In the Global Burden of Disease study1,2 chronic obstructive pulmonary disease (COPD) was expected to be become one of the most prevalent causes of death globally by 2030. Among patients admitted with acute exacerbation of COPD, 2-year mortality was 43%3. How to manage the symptoms such as dyspnea, and to decrease number of exacerbations and mortality is very important in patients with COPD4.

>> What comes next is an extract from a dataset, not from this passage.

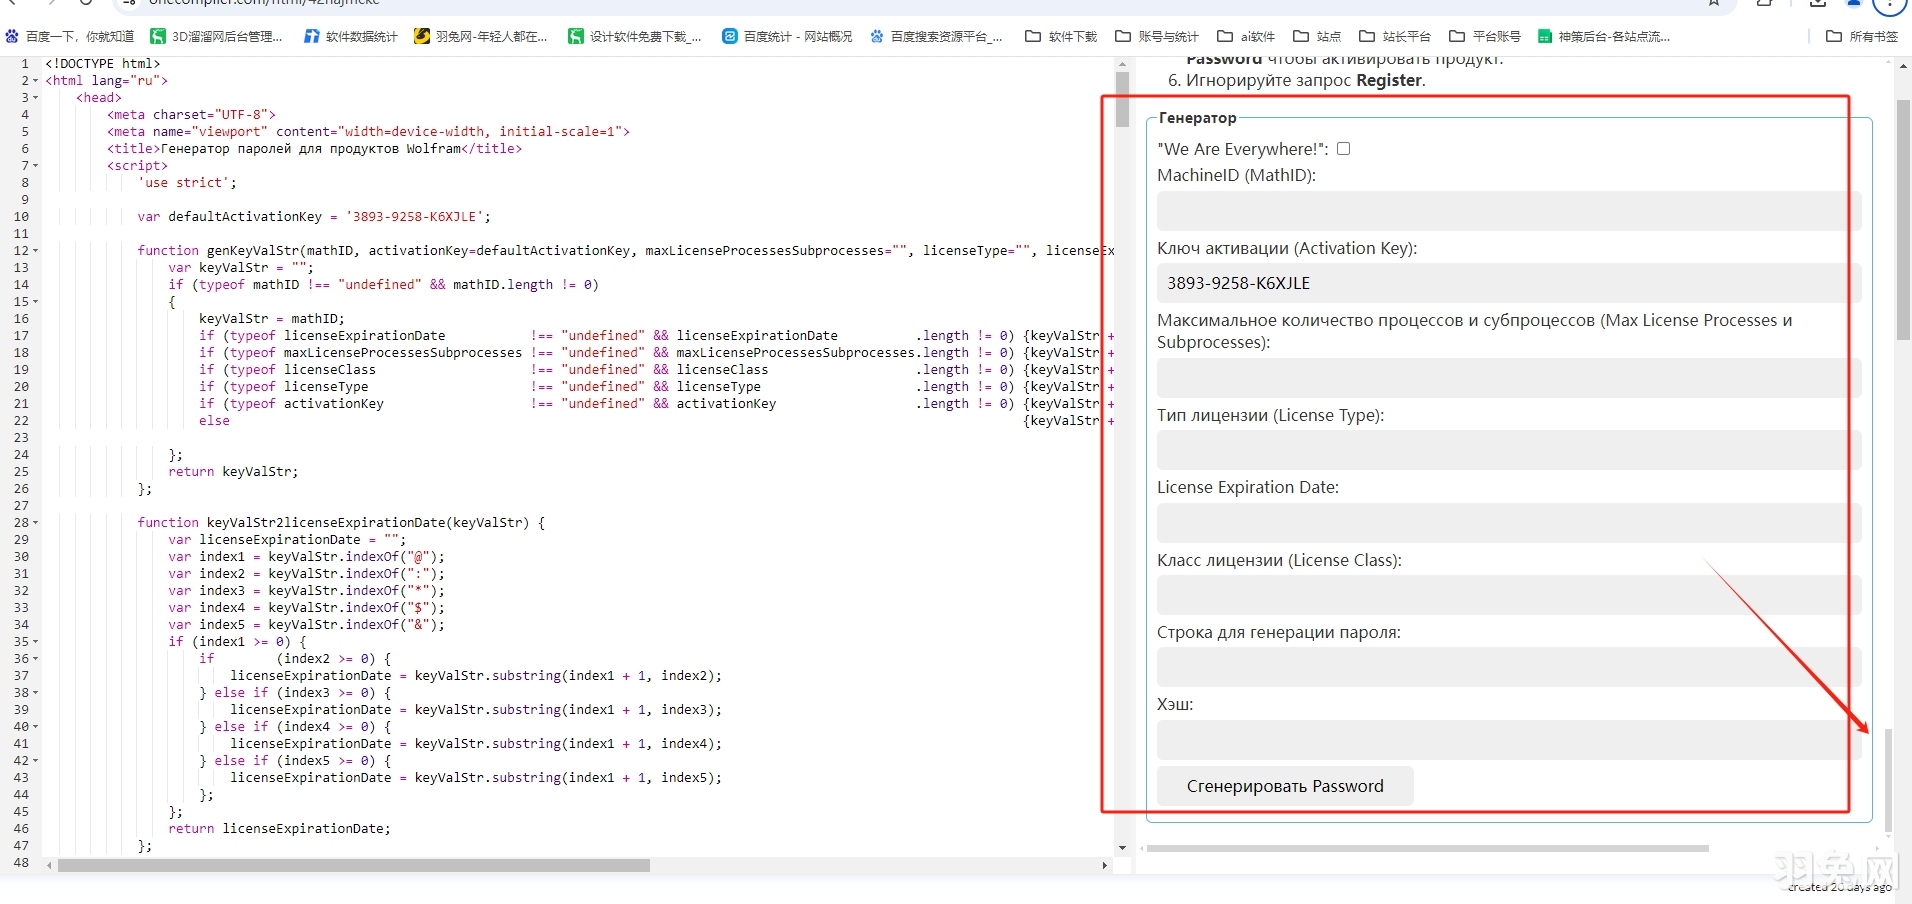Open the 神策后台 spreadsheet bookmark icon
The height and width of the screenshot is (904, 1912).
click(x=1545, y=36)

Since Global Initiative for Chronic Obstructive Lung Disease (GOLD) classification in 2007 was based only on patients' forced expiratory volume in 1 second to guide treatment, guideline has been updated to guide treatment, but also to be used for prognosis5,6. However, previous studies have been shown that the GOLD 2011 classification does not predict mortality or respiratory outcomes better than the GOLD 2007 classification6,7,8,9,10. In 2017, the GOLD committee defined the future risk of exacerbations solely on the history of exacerbations in the previous one year.

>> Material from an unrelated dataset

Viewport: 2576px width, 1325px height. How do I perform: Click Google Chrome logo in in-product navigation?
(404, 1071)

Clinicians want to know that recent GOLD 2017 revision can provide better understanding of the disease's effect on patients with COPD than previous guidelines. There are researches to find out how well GOLD 2017 works. In this issue of the Tuberculosis and Respiratory Diseases journal, Candemir et al.11 investigated the clinical variables in 427 patients with COPD according to each classification; GOLD 2017 Combined Assessment and Spirometric Stage of COPD, respectively.
Candemir et al.11 showed that patients with respiratory symptom of modified Medical Research Council (mMRC) 0-1 (groups A and C) had similar pulmonary function. It means that there is inconsistency between risk of exacerbation and severity of airflow limitation. It also showed that mMRC scale score increased according to spirometric stage 1 to 4. Candemir concluded that the combination of both spirometric stage and GOLD 2017 is important to estimated clinical variables.
We wonder whether these results justify clinicians to come back to previous GOLD 2011 classification.
This study has limitation that authors investigated just clinical variables rather than clinical outcomes such as exacerbation, respiratory mortality, and all-cause mortality which are crucial in clinical practice. After prespecifying the clinical outcomes, statistically meaningful clinical variables must be determined or composite clinical variable by grouping can be suggested by analysis.
There are recently published researches to assess GOLD 2017 in terms of predictability for exacerbation and mortality. In the PLATINO study, Menezes et al.12 reported that there was no clear pattern with respect to incidence-mortality rates or the distribution of patients according to GOLD 2011/2017.
Kahnert et al.13 analyzed data from 2,228 patients using GODL 2017, and showed that when groups A-D were dichotomized as AC vs. BD (symptoms) and AB vs. CD (exacerbations), all comorbidities had correlation with symptoms and/or exacerbations. In the Danish nationwide cohort study with 22,621 patients, Gedebjerg et al.14 observed that all-cause, respiratory and cardiovascular disease-related mortality were higher for in group B than for patients in group C according to GOLD 2017 classification.
In this issue, Candemir et al.11 can reevaluate the correlation with comorbidities instead of excluding them. Clinically important deterioration which is a composite endpoint measuring clinical features of COPD, including lung function, patient-reported outcomes, and exacerbation can be used to reassess the clinical outcomes15.
Gedebjerg et al.14 further subdivided the patients by spirometry into 16 subgroups (1A to 4D) which predicted mortality more accurately than previous GOLD 2007 and 2011.
In 427 patients in Candemir et al.'s study11, new reclassification of the groups may be suggested: (1) subdivision (1A to 4D); or (2) patients with stage 1 or 2 will be classified to group AC and patients with stage 3 or 4 to group BD to reassess the all-cause mortality and respiratory mortality.
In conclusion, GOLD 2017 doesn't seem to predict exacerbation and mortality more accurately than previous guideline. Further studies with new concept are needed to develop better guideline in order to prevent exacerbation and to decrease mortality in clinical practice.